Possible Modifications:
This lesson is structured such that each step teaches a new element to programming in StarLogoTNG. It is geared toward helping students understand the process of model building and giving confidence in their abilities to build such models.
However, if time is limited, you may choose to pre-program certain elements and focus on others. Procedures that you pre-program may be saved on the “Everyone” page. If time is really limited, while not recommended, you may still choose to forego the programming altogether and just use the model in the solutions project to observe predator-prey interactions.
Suggested Lesson Guide:
Part 1: Discussion
1 Review concepts from Lesson 1.
a) Assign driver/navigator pairs, get the students on the computers, and open the file.

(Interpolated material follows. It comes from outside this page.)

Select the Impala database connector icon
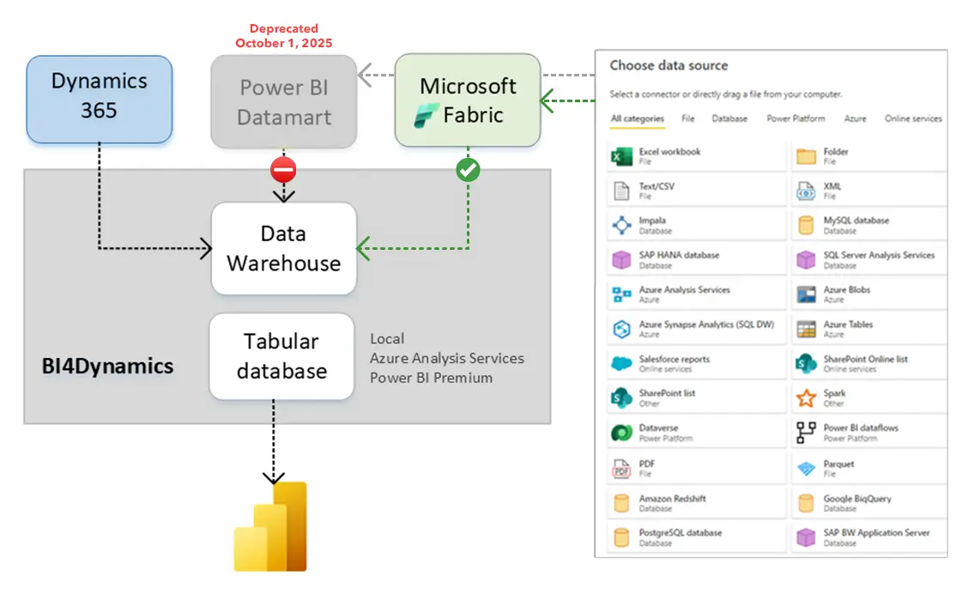 tap(621, 226)
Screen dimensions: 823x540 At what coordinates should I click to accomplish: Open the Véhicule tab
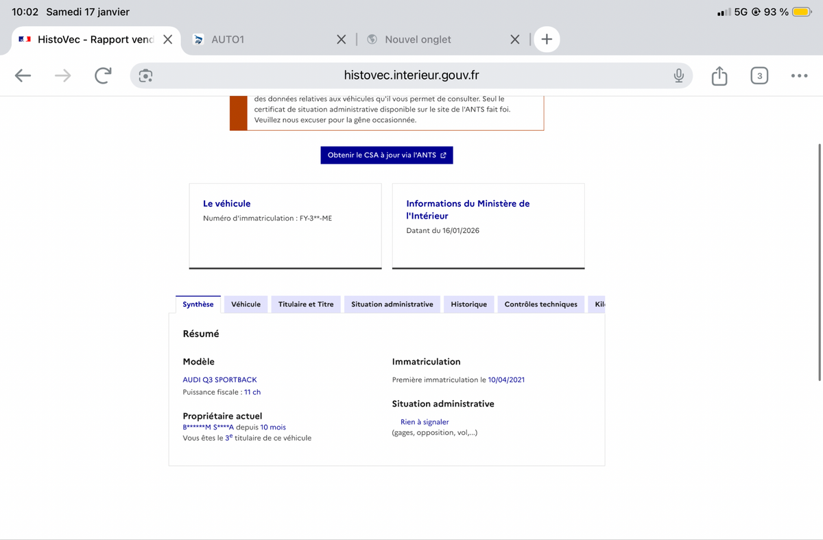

b) Run the model with only the carrots. Is this behavior the same as last time? We have taken out all the factors except for crowding. Is this a reasonable simplification?
c) Return to the list from Lesson 1 on what makes up an ecosystem. Note that we are now going to address primary consumers.

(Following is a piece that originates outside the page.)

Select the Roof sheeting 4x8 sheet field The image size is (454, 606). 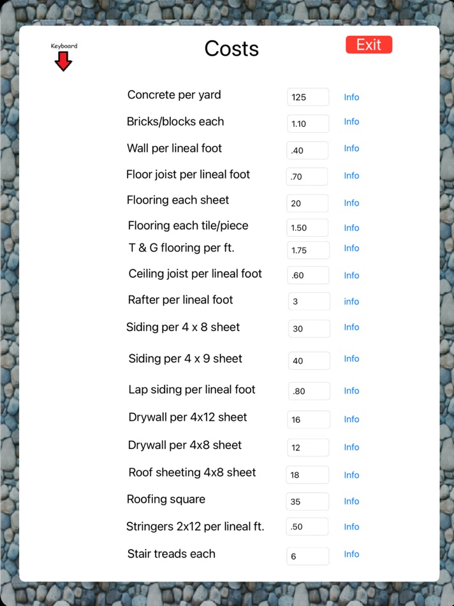click(307, 475)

d) Ask students to hypothesize how the growths of both populations will change over time when rabbits are added to the system.
2 How do we model a rabbit? What actions do rabbits perform on a regular basis?
a) Brainstorm a list on the board.
b) Note the ones that we will include in our model: aging, losing energy (metabolizing), eating carrots, moving, reproducing, dying.
Part 2: Activity
1 Begin guided programming worksheet activity.
a) Introduce each section of the worksheet with a discussion of how to the students would program this feature. Though the students may come up with suggestions that are either incompatible or too difficult to implement in the program, it is still good to get them into the mindset of being a programmer.
b) Perform each of the steps on the projector and discuss the changes as a class before asking students to implement individually. This keeps the class at a somewhat even pace and covers the nuances that students may miss.
c) If you feel students have a firm grasp on how to proceed, you may wish to let them continue with the worksheet on their own. However, it is recommended that this not be done until after the lesson on variables, which are historically difficult for students to understand. The explanation in the worksheet for variables makes an attempt to deliver a more intuitive understanding, but other analogies may work even better.
d) Constant feedback from the program after adding blocks as a group will provide ample opportunity to discuss programming concepts and debugging solutions. As an example, click “setup” immediately after creating a new breed and ask students where the new characters are. Some may notice that they don’t exist because they haven’t created them yet! This type of critical thinking and debugging logic will help students understand their own code as they progress.
2 Once the rabbits are complete, ask the students to observe the graph.
a) Was this the behavior between carrots and rabbit that was predicted?
b) Are the population cycles in sync? Why not?
3 If some students finish before others, challenge them to program something new into their model. This does not have to be anything too realistic, such as making their rabbits speak, but can help foster a sense of ownership and a higher level of comfort with the software.
Part 3: Debrief
1 Ask students what they learned from the activity (answers can be about the process of modeling, programming, StarLogo, ecosystems, etc.).
2 Discuss the model.
a) Which other rabbit actions that we brainstormed could be easily added to this model? How would you implement them in code?
b) What would happen if we added other elements into the model?